Back then, the short-lived regime of Sean Doran, the ENO boss, was in full flight, and ADF’s Gaddafi was a central plank in his manifesto. Alex Poots, then ENO’s new director of contemporary arts, promised a heady line-up for the new work: Peter Sellars, maverick opera director par excellence, would be the artistic adviser. The women of the ENO chorus were implausibly tipped to don the fatigues and high heels as Gaddafi’s bodyguards. As for the big man himself, JC001, the Irish-Indian MC, would rap his way through the part.
And now? “There was a lot of preparatory doodling about,” concedes Steve Chandra Savale of ADF (better known to some as Chandrasonic) — a fitting enough description of the various comings and goings since the initial hurrahs. First came the directors: the name of Sellars was swiftly swapped with that of Mike Figgis, who in turn made way for David Freeman, the Australian opera director.
Rap was replaced by spoken verse, in a new libretto drafted by Shan Khan, the Scottish playwright, and the actor Ramon Tikaram was brought in to replace JC001 as Gaddafi — joining a cast now entirely drawn from theatre rather than opera. Somewhere along the line the ENO chorus ladies bowed out of their bodyguard duties. In the post-Doran ENO, both Poots and his department have been quietly phased out.
But ENO has honoured its pledge to Savale, the main motor behind Gaddafi, and his intense enthusiasm is undimmed. “This is not an accurate portrayal of Gaddafi,” he says. “It’s all about the stories and counterstories about him. And the ideas of Gaddafi are fascinating — the uniqueness of his attempt to build a utopia, however you see it: as a brutal dictatorship or as a distinctly non-Western attempt at popular democracy.”
Yes, but is it opera? “Well, what’s an opera?” Savale fires back. “Opera just means ‘the works’: music, acting, narrative.”
Is he interested in opera? “Not really, no. But I’m very interested in the concept of opera — it’s just I find it quite annoying that it has to be associated with one particular sonic palette. In a way that has been the big struggle for this piece — trying to subvert the form, opera, musical, whatever you want to call it — to make a much darker political piece.”
And, presumably, something that hangs together as a drama in its own right? “Well, that’s very hard to do,” says Freeman, now in charge of binding the score — part electronica, part played by the ENO orchestra and North African musicians — together with Savale’s basic narrative. He admits that the original scenario was flawed: “The first version of the libretto I saw was short on drama and long on information.”
Khan, a no-nonsense Scotsman with an impressive track record of controversial, thought-provoking pieces about faith and multiculturalism, is even more direct. “Steve’s head is like a bingo machine with balls flying around in all directions. There was no story when I arrived, just hundreds of pages of notes that Steve had accumulated when he was just trying to fire out all the things he wanted to see. It had become an overwarm history lecture and obviously he didn’t want that. And it wasn’t making any sense to the powers that be at ENO.”
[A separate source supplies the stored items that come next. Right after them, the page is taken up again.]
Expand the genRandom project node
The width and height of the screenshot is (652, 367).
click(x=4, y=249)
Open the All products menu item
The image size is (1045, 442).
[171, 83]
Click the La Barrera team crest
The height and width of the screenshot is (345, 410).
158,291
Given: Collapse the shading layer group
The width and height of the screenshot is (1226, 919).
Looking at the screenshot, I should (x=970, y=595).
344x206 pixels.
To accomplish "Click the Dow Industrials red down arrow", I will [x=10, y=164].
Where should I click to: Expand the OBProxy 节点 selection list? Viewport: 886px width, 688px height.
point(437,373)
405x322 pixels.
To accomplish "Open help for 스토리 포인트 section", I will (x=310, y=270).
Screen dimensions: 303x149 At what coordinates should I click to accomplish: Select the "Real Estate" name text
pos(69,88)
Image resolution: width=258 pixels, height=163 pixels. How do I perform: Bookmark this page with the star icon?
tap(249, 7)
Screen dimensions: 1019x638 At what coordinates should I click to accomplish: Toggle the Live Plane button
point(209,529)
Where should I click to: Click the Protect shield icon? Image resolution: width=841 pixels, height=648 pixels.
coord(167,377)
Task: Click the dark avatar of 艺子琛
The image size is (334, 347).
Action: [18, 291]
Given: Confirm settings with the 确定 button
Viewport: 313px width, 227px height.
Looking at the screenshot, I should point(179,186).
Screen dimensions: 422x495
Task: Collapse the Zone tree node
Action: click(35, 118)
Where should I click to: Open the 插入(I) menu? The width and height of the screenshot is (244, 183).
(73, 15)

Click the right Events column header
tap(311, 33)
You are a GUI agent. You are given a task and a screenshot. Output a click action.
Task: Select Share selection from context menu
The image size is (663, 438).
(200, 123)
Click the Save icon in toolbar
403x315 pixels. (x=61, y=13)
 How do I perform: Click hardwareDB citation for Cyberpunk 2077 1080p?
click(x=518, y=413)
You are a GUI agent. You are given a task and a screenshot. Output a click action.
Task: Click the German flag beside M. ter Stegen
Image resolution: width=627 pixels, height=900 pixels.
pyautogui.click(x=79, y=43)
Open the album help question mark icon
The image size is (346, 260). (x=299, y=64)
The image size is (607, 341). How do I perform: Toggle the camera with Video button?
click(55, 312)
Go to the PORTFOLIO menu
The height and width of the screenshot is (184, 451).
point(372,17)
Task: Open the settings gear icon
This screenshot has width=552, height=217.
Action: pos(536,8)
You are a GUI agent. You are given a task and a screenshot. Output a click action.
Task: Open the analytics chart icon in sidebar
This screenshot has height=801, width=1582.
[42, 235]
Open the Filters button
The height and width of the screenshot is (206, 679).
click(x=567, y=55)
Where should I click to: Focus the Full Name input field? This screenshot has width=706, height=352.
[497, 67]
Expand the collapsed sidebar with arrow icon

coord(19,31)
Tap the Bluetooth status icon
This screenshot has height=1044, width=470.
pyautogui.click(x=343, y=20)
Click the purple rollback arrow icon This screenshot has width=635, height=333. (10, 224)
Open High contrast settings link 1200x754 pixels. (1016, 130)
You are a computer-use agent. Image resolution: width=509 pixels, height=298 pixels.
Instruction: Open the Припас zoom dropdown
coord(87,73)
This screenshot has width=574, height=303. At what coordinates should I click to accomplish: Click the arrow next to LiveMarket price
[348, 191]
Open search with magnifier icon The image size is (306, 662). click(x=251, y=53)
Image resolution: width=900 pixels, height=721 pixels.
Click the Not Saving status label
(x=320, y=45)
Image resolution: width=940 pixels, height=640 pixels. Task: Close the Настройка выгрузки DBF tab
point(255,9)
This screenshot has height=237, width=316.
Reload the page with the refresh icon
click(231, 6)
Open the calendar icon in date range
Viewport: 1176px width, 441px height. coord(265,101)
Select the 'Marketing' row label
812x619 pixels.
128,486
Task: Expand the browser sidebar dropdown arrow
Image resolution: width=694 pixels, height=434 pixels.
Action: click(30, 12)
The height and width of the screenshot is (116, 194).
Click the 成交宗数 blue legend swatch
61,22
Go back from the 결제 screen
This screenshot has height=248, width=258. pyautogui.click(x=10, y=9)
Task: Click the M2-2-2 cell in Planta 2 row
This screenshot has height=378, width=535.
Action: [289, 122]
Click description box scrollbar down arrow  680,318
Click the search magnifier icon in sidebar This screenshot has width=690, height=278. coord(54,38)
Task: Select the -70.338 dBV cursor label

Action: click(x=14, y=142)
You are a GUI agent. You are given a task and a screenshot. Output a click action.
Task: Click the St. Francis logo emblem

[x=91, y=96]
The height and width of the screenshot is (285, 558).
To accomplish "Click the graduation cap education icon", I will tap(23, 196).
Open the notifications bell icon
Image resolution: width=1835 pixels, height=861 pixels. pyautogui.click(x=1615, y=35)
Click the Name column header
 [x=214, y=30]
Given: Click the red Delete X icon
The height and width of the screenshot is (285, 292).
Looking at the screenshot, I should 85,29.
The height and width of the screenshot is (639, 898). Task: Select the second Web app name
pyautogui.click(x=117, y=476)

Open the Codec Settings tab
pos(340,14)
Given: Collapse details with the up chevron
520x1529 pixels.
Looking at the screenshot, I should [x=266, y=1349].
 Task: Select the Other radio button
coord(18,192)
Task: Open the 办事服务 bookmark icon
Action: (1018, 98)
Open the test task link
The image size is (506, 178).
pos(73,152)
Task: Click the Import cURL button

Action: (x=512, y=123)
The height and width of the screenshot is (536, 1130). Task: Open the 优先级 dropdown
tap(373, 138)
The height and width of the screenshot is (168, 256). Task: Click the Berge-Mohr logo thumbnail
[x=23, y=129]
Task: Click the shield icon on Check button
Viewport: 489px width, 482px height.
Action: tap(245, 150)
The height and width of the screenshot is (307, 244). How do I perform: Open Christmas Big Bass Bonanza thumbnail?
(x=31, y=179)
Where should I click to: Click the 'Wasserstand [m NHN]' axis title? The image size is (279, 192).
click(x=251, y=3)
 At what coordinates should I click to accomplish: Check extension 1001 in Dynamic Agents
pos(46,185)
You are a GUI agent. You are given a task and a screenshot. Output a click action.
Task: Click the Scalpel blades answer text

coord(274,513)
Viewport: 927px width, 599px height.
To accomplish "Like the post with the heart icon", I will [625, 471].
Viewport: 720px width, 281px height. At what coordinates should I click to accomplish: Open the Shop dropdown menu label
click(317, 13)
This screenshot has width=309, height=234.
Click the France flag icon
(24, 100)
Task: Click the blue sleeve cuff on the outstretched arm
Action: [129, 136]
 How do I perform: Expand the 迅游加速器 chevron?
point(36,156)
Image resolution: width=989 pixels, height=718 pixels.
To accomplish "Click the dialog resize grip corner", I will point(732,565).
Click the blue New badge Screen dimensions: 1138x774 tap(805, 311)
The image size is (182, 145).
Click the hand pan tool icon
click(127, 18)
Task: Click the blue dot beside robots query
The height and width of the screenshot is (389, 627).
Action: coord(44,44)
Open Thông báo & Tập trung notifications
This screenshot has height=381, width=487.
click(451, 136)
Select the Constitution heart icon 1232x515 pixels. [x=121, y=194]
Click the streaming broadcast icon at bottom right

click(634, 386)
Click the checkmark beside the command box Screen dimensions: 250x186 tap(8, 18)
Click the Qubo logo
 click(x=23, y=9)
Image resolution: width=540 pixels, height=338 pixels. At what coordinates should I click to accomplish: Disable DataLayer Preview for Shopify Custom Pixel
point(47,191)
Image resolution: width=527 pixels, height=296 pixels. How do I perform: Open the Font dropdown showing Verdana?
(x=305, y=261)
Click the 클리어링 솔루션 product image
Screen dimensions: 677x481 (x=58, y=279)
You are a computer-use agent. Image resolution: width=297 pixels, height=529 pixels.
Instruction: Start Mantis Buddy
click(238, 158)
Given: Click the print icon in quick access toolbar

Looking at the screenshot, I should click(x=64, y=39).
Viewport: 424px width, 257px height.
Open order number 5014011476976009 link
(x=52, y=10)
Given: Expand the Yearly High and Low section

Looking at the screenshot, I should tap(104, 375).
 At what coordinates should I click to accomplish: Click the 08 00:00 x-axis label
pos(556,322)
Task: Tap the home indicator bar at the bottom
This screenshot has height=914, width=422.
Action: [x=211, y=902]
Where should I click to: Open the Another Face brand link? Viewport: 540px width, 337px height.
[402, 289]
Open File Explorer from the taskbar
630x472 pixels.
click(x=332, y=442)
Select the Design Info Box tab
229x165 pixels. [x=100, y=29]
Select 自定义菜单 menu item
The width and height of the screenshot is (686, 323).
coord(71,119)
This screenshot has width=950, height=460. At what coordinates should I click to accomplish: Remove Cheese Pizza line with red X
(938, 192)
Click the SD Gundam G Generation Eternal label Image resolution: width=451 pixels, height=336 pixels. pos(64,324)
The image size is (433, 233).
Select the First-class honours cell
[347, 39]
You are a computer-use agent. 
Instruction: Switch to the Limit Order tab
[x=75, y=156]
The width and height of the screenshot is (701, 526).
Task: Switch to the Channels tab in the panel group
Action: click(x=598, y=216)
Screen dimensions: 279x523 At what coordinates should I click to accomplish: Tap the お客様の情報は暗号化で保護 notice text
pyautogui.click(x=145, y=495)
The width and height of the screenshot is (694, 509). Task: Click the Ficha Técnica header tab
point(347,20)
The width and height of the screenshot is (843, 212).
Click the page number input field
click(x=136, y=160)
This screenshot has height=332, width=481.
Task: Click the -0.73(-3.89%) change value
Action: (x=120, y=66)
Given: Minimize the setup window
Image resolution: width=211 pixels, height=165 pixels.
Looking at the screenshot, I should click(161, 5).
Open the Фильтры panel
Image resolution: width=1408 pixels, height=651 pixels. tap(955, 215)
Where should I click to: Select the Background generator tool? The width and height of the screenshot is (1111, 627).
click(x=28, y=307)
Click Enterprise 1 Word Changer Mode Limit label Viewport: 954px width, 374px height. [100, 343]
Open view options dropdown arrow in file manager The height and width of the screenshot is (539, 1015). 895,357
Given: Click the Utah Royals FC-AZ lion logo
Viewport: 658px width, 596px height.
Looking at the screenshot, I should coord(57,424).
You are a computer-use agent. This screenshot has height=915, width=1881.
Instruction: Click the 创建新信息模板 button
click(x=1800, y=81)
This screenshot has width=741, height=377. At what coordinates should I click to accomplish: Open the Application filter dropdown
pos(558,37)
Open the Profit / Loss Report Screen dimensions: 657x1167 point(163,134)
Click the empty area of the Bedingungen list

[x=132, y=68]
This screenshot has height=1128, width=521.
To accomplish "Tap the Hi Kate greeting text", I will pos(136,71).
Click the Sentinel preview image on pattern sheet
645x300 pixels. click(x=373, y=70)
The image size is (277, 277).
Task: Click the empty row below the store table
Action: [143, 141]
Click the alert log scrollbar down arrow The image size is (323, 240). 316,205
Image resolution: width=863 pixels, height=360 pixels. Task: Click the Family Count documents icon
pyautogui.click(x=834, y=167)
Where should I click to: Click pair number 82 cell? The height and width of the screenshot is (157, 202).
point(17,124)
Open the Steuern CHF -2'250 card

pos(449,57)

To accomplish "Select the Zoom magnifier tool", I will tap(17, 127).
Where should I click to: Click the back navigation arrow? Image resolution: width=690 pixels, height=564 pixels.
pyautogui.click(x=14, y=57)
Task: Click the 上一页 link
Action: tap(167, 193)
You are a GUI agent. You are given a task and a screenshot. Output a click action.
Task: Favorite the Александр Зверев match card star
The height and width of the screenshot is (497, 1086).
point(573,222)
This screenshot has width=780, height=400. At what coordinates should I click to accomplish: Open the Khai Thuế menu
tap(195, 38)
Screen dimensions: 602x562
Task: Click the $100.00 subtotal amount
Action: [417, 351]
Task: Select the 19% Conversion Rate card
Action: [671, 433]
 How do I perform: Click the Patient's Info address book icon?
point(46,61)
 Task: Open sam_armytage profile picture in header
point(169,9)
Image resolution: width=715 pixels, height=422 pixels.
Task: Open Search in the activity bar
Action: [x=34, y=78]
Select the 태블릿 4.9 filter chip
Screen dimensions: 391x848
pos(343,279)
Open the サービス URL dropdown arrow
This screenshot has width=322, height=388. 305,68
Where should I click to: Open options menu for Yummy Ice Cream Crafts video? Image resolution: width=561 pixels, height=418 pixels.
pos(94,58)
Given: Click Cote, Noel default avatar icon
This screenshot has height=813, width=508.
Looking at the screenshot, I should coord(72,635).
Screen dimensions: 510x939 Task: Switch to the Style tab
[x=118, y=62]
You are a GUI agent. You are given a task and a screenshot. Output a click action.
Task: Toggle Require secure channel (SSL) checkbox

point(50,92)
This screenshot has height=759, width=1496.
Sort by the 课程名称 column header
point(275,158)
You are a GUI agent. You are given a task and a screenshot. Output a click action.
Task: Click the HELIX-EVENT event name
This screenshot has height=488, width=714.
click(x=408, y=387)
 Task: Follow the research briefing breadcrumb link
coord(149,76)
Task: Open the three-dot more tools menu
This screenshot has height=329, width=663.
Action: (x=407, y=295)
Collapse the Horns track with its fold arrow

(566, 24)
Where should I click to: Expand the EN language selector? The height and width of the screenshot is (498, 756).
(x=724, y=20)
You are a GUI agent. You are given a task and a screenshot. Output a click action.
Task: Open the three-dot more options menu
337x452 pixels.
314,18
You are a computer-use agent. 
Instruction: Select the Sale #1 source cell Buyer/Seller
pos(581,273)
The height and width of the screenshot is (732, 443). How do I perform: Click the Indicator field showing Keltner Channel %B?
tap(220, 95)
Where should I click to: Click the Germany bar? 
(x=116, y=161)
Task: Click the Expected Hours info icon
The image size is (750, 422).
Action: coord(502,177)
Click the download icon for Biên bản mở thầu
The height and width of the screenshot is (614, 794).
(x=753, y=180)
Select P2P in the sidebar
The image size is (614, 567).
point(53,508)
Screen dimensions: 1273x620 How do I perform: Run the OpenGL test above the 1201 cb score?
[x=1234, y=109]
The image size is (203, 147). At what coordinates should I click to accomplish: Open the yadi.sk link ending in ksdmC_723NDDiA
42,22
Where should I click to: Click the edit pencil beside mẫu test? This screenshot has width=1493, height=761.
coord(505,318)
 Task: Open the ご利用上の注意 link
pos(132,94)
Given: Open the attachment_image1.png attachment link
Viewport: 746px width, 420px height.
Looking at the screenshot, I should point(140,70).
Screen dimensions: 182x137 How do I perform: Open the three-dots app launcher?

The basic tone of the piece also needed thrashing out. “When I was brought on board it was talked about whether we wanted to do something a little like The Producers,” says Khan. “But very quickly it became apparent to Steve and me that that wouldn’t work. Yes, to many people Gaddafi has become a comical figure, but he’s trying to portray himself as a model Arab statesman. It depends who writes his history.” More a musing on the story of Libya than a linear narrative, the scenario ultimately fashioned by Khan, Savale and Freeman focuses on the dictator and his inner circle rather than his conflict with Reagan, interweaved with events in the history of Libya from 1911 onwards. And has the Colonel been consulted? “He’s aware of it, and interested — but he hasn’t asked to see the text,” says ENO’s spokesperson, though the Libyan Embassy make “no comment”.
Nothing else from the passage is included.